Dismal is a word that you would rarely use to describe a local derby game in the Premier League, nevertheless, the Birmingham derby was. Fans and neutrals alike were hoping for an open game with plenty of goals, challenges and excitement. However, it was the opposite. For 85 minutes, the game looked as though it was going to be a stalemate with both sides lacking any potency upfront until Gabriel Agbonlahor scored his second goal in two games to give Villa a vital win over their closest rivals.

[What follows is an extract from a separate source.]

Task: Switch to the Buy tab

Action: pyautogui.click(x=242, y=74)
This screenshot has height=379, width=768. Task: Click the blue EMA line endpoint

24 Cuellar– 5 Dunne – 29 Collins – 25 Warnock
8 Milner – 20 Reo-Coker – 4 Sidwell – 7 Young
For the first time, O’Neill’s preferred 4-5-1 formation failed to have an effect on the game as Villa were unable to string a series of successive passes and they were therefore unable to play their dangerous counter attacking football. On the other hand, the new £17m defence, which included new signings James Collins, Richard Dunne and Stephen Warnock, was kept relatively untroubled. Richard Dunne, in particular was fantastic, making a total of 24 clearances to prevent many Birmingham attacks on goal and he was deservedly Villa’s man of the match.
During the later stages of the game, an anxious Martin O’Neill looked on as his side, which finished 6th last season, were being unusually matched by a newly promoted side. You have to give credit to Birmingham who battled courageously and as a result were able to contain the Villans. In an attempt to change something, O’Neill was the first of the two managers to introduce a substitution, replacing Nigel Reo-Coker with John Carew. However, Birmingham’s Ecuadorian striker, Christian Benitez who replaced Garry O’Connor looked the most likely of the substitutions to make anything happen. In the end, Villa were granted a little bit of luck as the referee, Howard Webb awarded a dubious free-kick to the Villans. Ashley Young crossed a diagonal ball into the box which Birmingham failed to defend and John Carew headed the ball across goal onto the head of Gabriel Agbonlahor who was never going to miss. “Two free headers at a set piece and we have been punished,” was how the Birmingham manager saw Villa’s winning goal. After the goal, the game picked up the pace and saw Villa miss two one-on-one chances. One Agbonlahor squandered over the bar and the other saw Carew over hit a pass to James Milner who had an open net to aim for. The two chances emphasised Villa’s lack of potency in front of goal, which is still something that could potentially plague the Villans’ season. However, O’Neill’s men had enough quality to see off a Birmingham side who have every right to feel hard done by.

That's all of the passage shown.